Segment Open

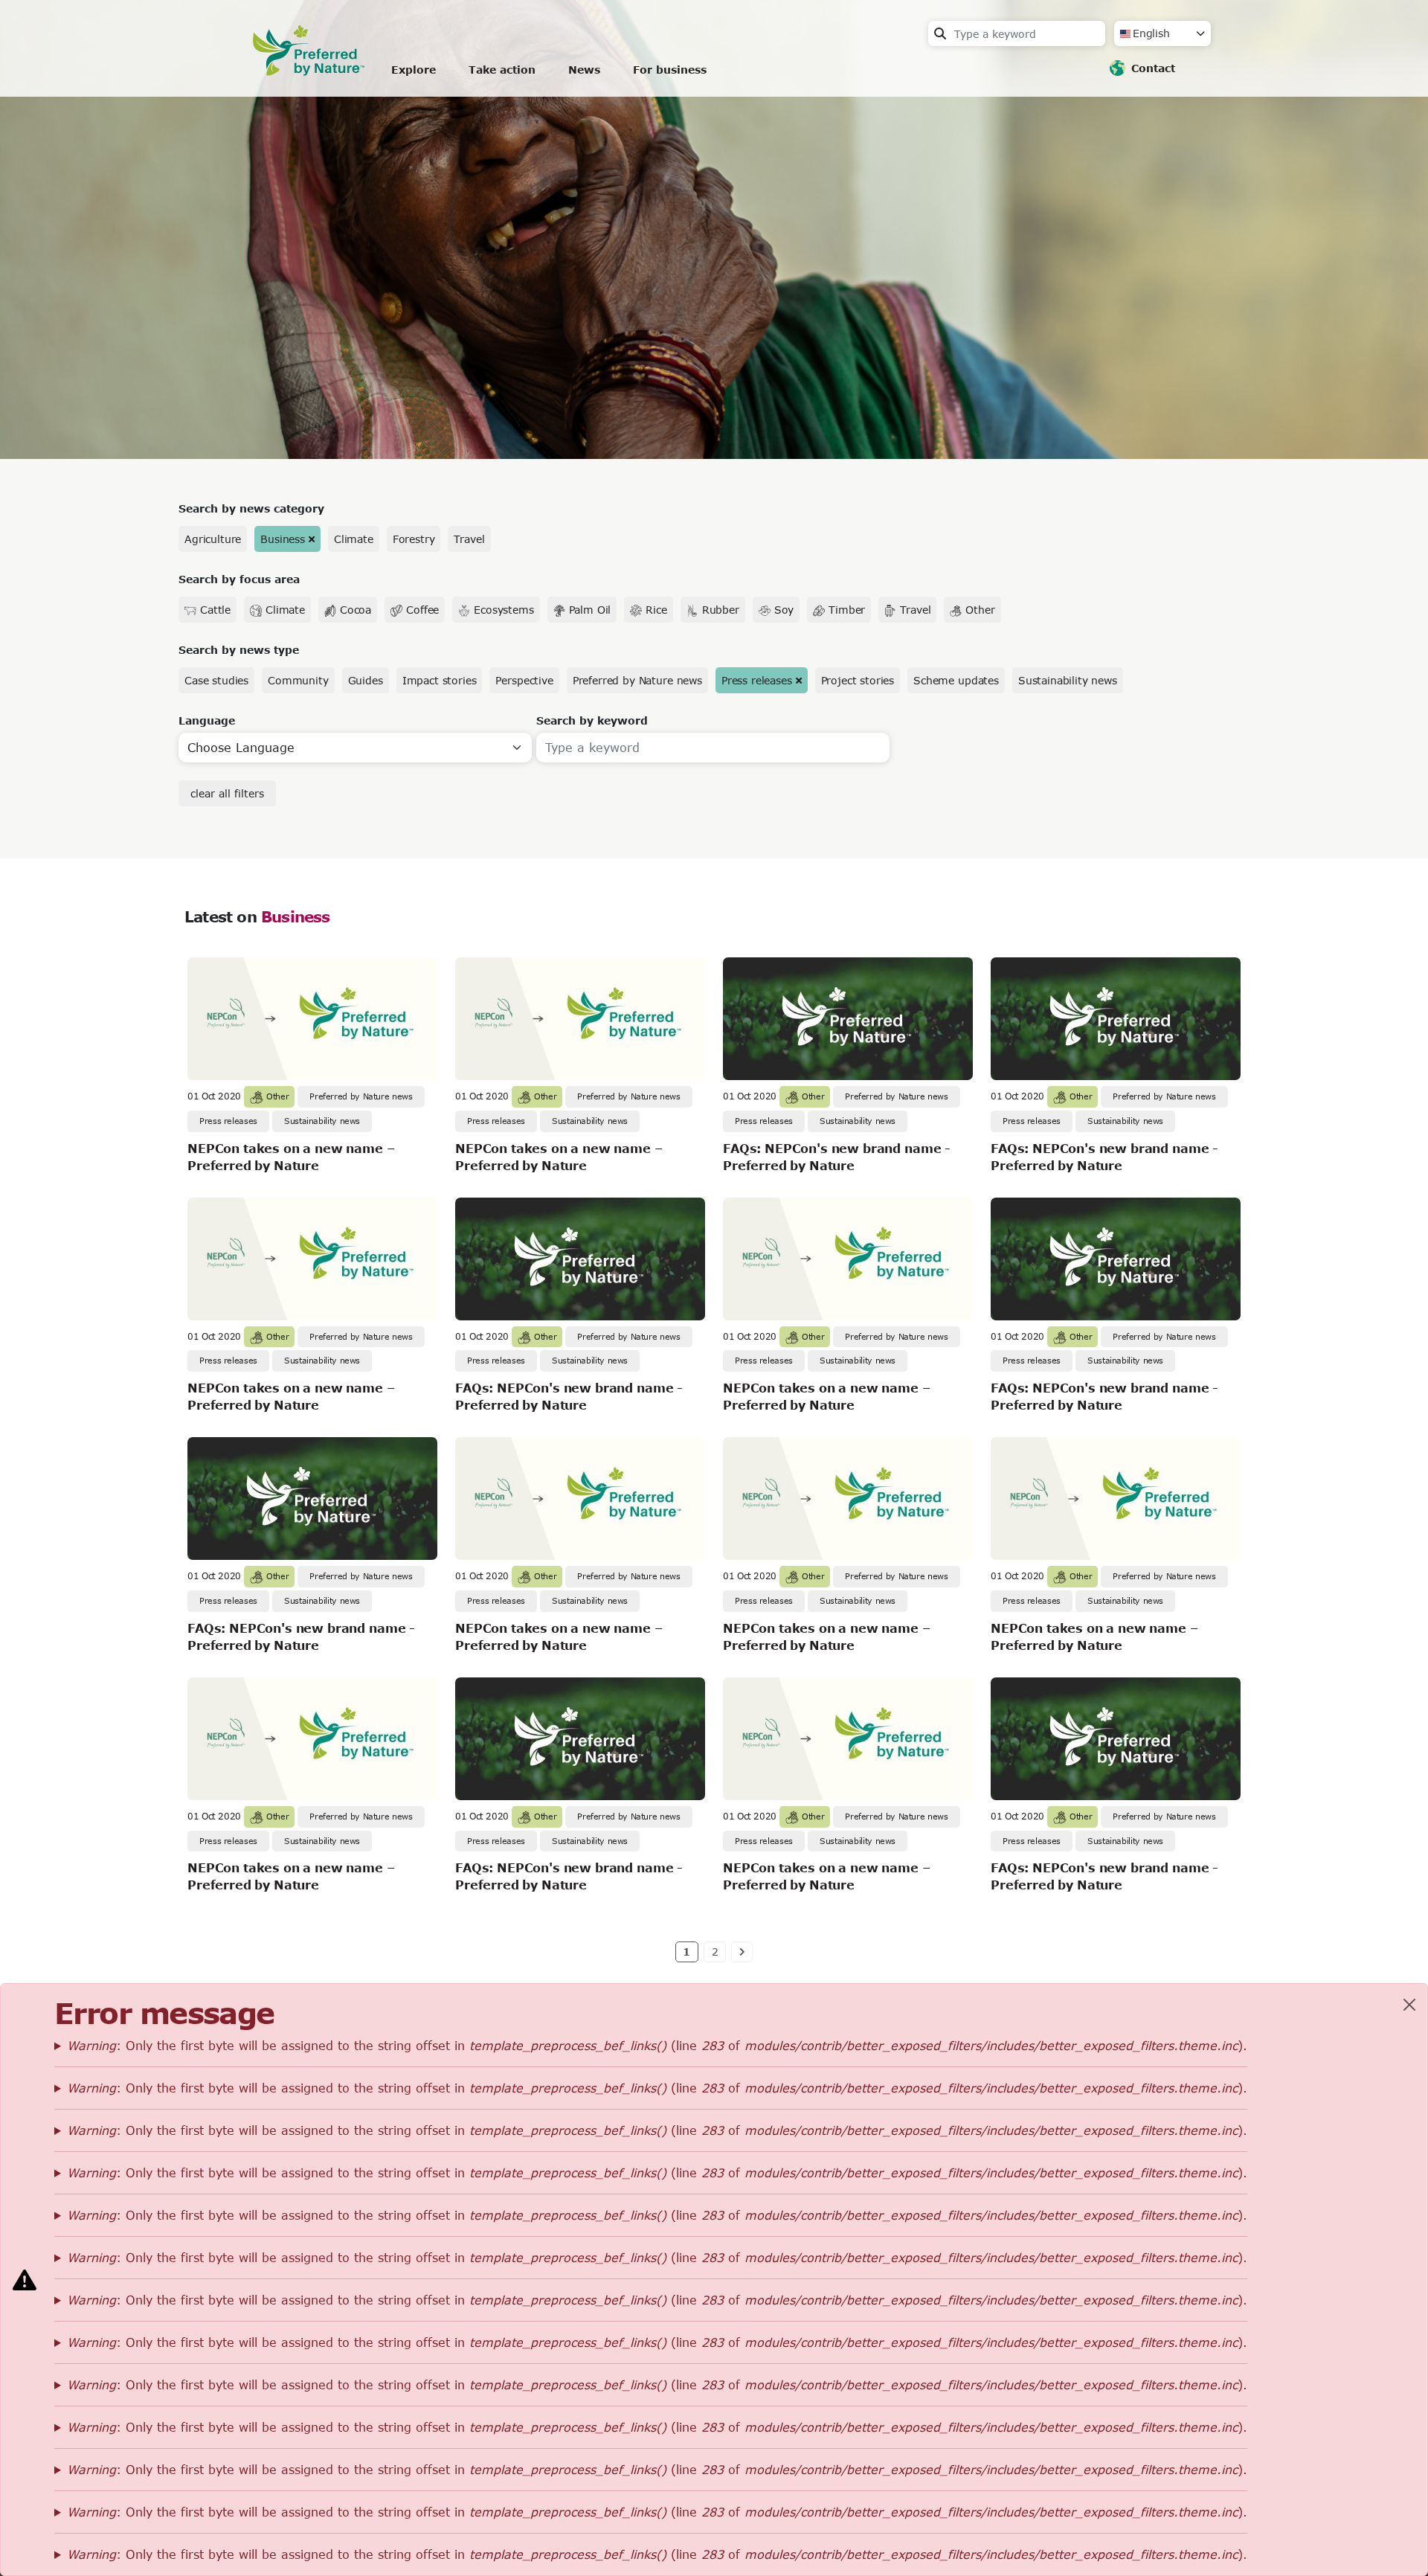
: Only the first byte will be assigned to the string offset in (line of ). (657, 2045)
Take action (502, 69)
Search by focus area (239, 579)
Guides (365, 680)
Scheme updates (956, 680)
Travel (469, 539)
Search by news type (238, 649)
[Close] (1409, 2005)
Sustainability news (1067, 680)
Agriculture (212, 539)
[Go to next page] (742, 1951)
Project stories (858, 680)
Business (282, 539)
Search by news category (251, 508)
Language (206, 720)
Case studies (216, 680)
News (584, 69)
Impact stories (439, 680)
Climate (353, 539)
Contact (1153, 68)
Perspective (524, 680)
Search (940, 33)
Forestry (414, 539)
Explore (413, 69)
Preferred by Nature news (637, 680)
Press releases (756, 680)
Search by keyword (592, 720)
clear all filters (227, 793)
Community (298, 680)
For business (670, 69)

Segment Closed

DIRECTIONS:
Precisely the lines between those holding "Guides (365, 680)" and "News (584, 69)", inclusive, are to be reproduced from the listing above, with nothing added.

SOLUTION TO THIS TASK:
Guides (365, 680)
Scheme updates (956, 680)
Travel (469, 539)
Search by news type (238, 649)
[Close] (1409, 2005)
Sustainability news (1067, 680)
Agriculture (212, 539)
[Go to next page] (742, 1951)
Project stories (858, 680)
Business (282, 539)
Search by news category (251, 508)
Language (206, 720)
Case studies (216, 680)
News (584, 69)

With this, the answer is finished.